Task inputs:
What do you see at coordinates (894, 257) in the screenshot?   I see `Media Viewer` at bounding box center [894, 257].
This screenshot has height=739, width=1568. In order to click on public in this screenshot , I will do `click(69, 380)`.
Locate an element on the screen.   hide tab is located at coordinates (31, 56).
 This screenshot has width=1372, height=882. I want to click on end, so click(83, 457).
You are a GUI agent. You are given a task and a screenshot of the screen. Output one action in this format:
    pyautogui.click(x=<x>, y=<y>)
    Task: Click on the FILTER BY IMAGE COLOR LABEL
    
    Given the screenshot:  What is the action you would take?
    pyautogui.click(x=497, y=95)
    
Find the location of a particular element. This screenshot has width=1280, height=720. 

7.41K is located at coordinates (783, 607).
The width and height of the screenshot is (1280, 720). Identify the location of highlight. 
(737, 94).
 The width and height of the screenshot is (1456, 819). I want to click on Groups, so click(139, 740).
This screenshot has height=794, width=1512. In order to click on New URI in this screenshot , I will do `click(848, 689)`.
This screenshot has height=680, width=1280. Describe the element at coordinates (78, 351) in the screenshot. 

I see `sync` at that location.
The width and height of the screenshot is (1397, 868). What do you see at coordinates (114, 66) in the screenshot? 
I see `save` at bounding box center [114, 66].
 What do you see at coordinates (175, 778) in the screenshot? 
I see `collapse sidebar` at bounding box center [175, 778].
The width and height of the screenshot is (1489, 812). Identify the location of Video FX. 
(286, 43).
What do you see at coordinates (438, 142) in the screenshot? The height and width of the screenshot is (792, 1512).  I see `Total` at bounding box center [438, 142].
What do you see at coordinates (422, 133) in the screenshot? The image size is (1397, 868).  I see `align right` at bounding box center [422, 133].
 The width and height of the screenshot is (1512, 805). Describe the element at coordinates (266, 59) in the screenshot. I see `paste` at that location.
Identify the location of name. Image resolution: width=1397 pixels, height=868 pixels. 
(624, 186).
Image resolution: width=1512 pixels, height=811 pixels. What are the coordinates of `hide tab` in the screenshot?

Short problem: Can you copy every line of the listing above, unchanged and word for word?

Solved problem:
What do you see at coordinates (894, 257) in the screenshot?   I see `Media Viewer` at bounding box center [894, 257].
This screenshot has height=739, width=1568. In order to click on public in this screenshot , I will do `click(69, 380)`.
Locate an element on the screen.   hide tab is located at coordinates (31, 56).
 This screenshot has width=1372, height=882. I want to click on end, so click(83, 457).
You are a GUI agent. You are given a task and a screenshot of the screen. Output one action in this format:
    pyautogui.click(x=<x>, y=<y>)
    Task: Click on the FILTER BY IMAGE COLOR LABEL
    
    Given the screenshot:  What is the action you would take?
    pyautogui.click(x=497, y=95)
    
Find the location of a particular element. This screenshot has width=1280, height=720. 

7.41K is located at coordinates (783, 607).
The width and height of the screenshot is (1280, 720). Identify the location of highlight. 
(737, 94).
 The width and height of the screenshot is (1456, 819). I want to click on Groups, so click(139, 740).
This screenshot has height=794, width=1512. In order to click on New URI in this screenshot , I will do `click(848, 689)`.
This screenshot has height=680, width=1280. Describe the element at coordinates (78, 351) in the screenshot. 

I see `sync` at that location.
The width and height of the screenshot is (1397, 868). What do you see at coordinates (114, 66) in the screenshot? 
I see `save` at bounding box center [114, 66].
 What do you see at coordinates (175, 778) in the screenshot? 
I see `collapse sidebar` at bounding box center [175, 778].
The width and height of the screenshot is (1489, 812). Identify the location of Video FX. 
(286, 43).
What do you see at coordinates (438, 142) in the screenshot? The height and width of the screenshot is (792, 1512).  I see `Total` at bounding box center [438, 142].
What do you see at coordinates (422, 133) in the screenshot? The image size is (1397, 868).  I see `align right` at bounding box center [422, 133].
 The width and height of the screenshot is (1512, 805). Describe the element at coordinates (266, 59) in the screenshot. I see `paste` at that location.
Identify the location of name. Image resolution: width=1397 pixels, height=868 pixels. 
(624, 186).
Image resolution: width=1512 pixels, height=811 pixels. What are the coordinates of `hide tab` in the screenshot?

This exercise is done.